Nathan Uyttendaele has written a great beginner’s guide to speeding up your R code. Abstract:
Most calculations performed by the average R user are unremarkable in the sense that nowadays, any computer can crush the related code in a matter of seconds. But more and more often, heavy calculations are also performed using R, something especially true in some fields such as statistics. The user then faces total execution times of his codes that are hard to work with: hours, days, even weeks. In this paper, how to reduce the total execution time of various codes will be shown and typical bottlenecks will be discussed. As a last resort, how to run your code on a cluster of computers (most workplaces have one) in order to make use of a larger processing power than the one available on an average computer will also be discussed through two examples.
Unlike many similar guides I’ve seen, this really is aimed at a computing novice. You don’t need to be a master of the command line or a Linux expert (Windows and Mac are addressed too). You are walked through installation of helpful non-R software. There’s even a nice summary of how hardware (hard drives vs RAM vs CPU) all interact to affect your code’s speed. The whole thing is 60 pages, but it’s a quick read, and even just skimming it will probably benefit you.
- “The strategy of opening R several times and of breaking down the calculations across these different R instances in order to use more than one core at the same time will also be explored (this strategy is very effective!)” I’d never realized this is possible.

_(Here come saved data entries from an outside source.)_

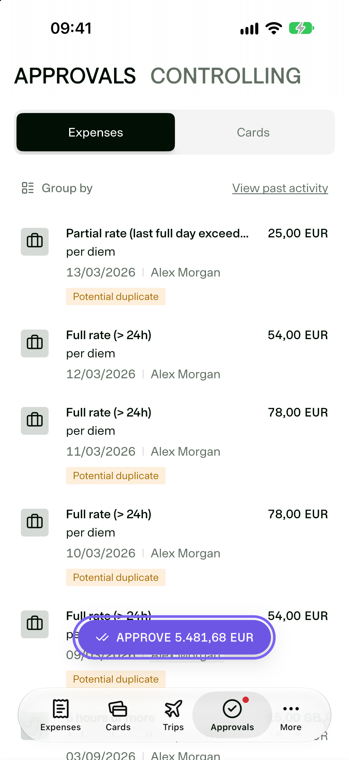349x760 pixels.
Task: Tap suitcase icon of 25,00 EUR expense
Action: pos(35,242)
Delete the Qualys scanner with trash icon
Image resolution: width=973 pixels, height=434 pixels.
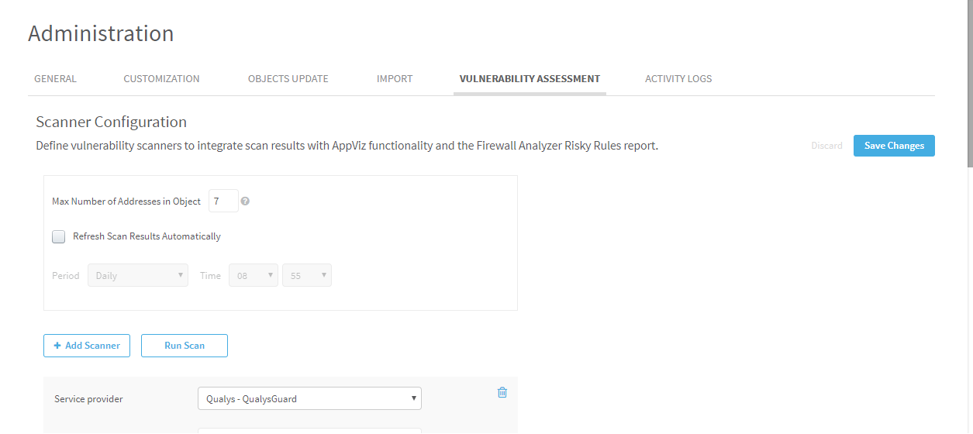coord(502,393)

He gives some nice advice on how to do it with a small number of R instances (sort of “by hand,” but semi-automated).
- I knew about rm(myLargeObject), but not about needing to run gc() afterwards.

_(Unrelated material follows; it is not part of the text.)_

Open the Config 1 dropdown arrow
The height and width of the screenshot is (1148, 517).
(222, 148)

- I haven’t used Rprof before, but now I will.
- There’s helpful advice on how to get started combining C code with R under Windows—including what to install and how to set up the computer.
- The doSMP package sounds great — too bad it’s been removed 🙁 but I should practice using the parallel and snow packages.

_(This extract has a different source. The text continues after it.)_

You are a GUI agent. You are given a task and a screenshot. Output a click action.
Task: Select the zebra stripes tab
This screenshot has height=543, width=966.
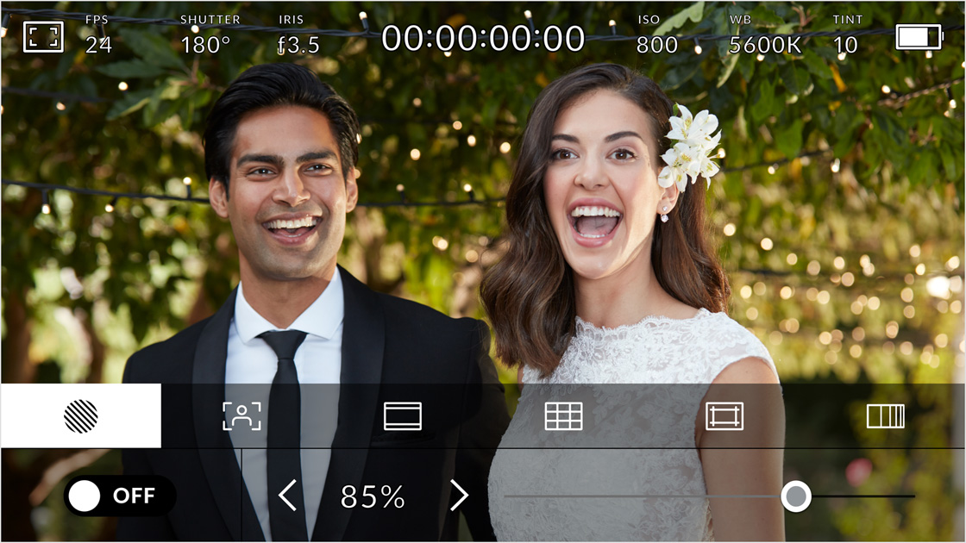tap(80, 416)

- P.63 has a helpful list of questions to ask when you’re ready to learn using your local cluster.
One thing Uyttendaele could have mentioned, but didn’t, is the use of databases and SQL. These can be used to store really big datasets and pass small pieces of them into R efficiently, instead of loading the whole dataset into RAM at once. Anthony Damico recommends the column-store database system MonetDB and has a nice introduction to using MonetDB with survey data in R.